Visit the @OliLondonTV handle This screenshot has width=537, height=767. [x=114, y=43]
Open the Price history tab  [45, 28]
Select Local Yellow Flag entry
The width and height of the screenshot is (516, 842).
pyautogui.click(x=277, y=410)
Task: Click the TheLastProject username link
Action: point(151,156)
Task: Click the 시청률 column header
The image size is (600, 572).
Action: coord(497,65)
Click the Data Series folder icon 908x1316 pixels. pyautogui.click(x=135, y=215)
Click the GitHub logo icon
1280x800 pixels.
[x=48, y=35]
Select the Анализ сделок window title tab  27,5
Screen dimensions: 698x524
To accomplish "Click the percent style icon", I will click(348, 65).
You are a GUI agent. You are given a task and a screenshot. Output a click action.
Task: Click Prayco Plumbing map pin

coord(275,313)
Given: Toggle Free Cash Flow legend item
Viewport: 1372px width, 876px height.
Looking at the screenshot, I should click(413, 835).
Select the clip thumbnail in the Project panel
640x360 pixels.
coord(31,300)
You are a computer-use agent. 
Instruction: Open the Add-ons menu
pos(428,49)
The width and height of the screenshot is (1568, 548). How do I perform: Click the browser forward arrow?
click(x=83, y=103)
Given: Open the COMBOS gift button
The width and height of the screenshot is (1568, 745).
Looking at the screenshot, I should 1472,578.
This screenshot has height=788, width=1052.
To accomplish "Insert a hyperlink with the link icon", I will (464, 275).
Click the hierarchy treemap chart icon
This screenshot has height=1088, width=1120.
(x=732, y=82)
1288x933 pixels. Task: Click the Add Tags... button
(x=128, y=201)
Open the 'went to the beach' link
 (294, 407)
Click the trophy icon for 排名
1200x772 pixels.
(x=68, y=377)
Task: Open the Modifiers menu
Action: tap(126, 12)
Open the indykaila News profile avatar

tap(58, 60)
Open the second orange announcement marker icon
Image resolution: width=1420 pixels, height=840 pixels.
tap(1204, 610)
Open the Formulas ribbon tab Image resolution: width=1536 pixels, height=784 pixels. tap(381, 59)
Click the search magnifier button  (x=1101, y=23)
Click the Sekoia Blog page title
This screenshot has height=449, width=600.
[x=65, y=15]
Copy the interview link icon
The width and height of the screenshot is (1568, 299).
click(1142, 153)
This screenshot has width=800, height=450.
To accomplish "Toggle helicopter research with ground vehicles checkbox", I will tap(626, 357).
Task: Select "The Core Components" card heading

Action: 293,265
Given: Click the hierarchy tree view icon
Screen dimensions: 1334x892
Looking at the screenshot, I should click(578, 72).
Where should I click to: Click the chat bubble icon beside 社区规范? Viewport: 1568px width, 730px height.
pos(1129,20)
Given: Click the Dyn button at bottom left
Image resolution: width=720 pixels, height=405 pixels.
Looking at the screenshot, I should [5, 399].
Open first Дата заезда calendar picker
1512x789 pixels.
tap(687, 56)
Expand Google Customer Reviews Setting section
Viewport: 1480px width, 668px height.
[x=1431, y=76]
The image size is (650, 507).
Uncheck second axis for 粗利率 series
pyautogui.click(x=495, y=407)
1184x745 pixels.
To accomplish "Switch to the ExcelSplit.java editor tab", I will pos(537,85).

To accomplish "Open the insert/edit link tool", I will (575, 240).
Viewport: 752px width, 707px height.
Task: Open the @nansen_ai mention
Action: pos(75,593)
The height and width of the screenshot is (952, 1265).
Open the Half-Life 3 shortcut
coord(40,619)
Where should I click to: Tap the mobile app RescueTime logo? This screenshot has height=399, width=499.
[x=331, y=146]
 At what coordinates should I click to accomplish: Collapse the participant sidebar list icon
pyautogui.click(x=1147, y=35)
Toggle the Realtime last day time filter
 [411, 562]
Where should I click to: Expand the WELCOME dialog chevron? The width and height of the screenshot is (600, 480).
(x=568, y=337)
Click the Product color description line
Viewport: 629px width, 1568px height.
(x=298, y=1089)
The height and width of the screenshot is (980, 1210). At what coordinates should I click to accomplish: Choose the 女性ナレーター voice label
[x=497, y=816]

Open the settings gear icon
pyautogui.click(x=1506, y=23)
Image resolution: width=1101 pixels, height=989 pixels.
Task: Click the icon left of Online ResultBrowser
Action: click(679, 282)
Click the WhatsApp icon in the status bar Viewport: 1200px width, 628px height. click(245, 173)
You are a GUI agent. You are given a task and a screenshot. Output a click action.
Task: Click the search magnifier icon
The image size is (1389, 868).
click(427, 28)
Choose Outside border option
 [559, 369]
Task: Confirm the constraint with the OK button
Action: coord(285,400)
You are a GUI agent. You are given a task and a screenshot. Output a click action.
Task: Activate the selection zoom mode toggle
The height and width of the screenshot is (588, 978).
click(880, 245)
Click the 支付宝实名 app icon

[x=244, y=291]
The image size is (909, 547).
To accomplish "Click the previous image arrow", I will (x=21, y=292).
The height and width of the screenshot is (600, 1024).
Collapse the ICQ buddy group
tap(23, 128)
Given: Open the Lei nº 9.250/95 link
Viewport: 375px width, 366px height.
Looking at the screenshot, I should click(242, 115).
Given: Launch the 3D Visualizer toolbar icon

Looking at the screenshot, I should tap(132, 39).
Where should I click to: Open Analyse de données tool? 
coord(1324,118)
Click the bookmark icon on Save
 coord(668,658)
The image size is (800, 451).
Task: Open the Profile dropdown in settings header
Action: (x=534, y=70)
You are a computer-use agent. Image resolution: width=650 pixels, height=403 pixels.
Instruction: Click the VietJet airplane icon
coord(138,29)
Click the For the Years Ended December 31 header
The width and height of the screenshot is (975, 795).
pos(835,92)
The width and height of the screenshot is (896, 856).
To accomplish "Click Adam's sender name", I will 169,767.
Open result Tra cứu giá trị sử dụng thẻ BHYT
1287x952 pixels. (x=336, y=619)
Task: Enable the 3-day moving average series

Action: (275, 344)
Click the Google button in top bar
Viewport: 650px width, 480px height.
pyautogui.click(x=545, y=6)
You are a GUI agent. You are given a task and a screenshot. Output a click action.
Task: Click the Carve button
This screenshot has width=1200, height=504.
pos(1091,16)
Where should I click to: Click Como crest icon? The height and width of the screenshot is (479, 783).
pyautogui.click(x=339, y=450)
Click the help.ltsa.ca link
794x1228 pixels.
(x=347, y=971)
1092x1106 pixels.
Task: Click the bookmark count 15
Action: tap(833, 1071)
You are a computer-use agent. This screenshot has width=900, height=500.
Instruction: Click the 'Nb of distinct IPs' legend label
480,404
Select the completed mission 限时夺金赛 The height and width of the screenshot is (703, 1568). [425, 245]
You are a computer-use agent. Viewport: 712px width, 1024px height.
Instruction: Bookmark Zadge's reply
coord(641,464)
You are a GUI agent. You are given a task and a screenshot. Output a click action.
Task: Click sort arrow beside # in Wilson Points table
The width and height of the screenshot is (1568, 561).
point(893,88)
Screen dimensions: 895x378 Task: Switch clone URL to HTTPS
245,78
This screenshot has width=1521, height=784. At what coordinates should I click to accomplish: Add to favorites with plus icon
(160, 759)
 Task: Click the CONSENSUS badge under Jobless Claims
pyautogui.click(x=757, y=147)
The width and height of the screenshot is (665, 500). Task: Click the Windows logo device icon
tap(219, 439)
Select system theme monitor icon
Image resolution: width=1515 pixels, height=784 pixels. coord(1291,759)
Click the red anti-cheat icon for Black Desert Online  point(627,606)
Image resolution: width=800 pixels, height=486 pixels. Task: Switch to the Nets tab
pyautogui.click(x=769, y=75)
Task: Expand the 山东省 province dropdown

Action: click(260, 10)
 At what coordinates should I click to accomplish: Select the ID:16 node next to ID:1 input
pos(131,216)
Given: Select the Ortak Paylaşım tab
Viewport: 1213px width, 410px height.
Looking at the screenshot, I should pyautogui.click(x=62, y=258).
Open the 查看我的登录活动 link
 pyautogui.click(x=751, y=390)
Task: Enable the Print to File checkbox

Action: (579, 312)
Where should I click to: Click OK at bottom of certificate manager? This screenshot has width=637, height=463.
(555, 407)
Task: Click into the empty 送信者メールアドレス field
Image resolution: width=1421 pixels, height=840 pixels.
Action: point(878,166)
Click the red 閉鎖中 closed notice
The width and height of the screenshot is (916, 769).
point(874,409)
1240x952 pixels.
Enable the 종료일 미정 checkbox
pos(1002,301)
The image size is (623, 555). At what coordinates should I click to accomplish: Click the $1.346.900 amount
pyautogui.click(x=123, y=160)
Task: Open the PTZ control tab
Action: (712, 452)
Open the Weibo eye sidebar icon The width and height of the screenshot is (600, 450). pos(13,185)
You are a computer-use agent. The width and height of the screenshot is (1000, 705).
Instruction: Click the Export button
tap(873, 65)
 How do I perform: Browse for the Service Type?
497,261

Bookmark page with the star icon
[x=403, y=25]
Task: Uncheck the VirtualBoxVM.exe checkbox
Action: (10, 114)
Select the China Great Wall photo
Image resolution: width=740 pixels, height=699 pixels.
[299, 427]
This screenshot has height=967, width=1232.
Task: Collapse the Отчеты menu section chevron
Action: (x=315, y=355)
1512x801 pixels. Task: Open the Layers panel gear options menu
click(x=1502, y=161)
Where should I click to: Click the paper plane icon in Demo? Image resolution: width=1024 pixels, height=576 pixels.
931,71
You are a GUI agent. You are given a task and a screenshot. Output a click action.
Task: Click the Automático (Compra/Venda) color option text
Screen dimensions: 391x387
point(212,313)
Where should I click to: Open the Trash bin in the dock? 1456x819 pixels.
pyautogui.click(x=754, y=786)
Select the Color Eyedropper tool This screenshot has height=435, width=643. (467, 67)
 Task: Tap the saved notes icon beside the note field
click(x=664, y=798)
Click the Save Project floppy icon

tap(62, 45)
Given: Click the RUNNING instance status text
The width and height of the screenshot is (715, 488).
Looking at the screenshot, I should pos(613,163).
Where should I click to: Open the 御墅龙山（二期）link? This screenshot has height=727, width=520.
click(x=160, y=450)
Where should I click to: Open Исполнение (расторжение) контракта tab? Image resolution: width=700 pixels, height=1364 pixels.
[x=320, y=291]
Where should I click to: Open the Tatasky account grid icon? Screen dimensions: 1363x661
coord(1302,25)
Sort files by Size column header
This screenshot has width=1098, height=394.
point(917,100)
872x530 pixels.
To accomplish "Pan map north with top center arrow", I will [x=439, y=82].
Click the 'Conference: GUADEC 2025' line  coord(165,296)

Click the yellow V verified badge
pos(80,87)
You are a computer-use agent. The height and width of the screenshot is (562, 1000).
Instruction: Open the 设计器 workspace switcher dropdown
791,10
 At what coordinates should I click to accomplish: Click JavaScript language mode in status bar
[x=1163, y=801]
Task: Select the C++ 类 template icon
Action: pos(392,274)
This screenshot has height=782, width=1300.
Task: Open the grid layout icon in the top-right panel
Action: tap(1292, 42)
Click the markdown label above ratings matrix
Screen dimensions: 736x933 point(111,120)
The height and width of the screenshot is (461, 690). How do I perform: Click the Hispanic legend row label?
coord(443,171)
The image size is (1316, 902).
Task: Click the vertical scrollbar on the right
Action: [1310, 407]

※

**Your assignment:**
Gather all lines from the listing above in which "text" occurs.

**Answer box:**
Task: Click the Automático (Compra/Venda) color option text
Given: Click the RUNNING instance status text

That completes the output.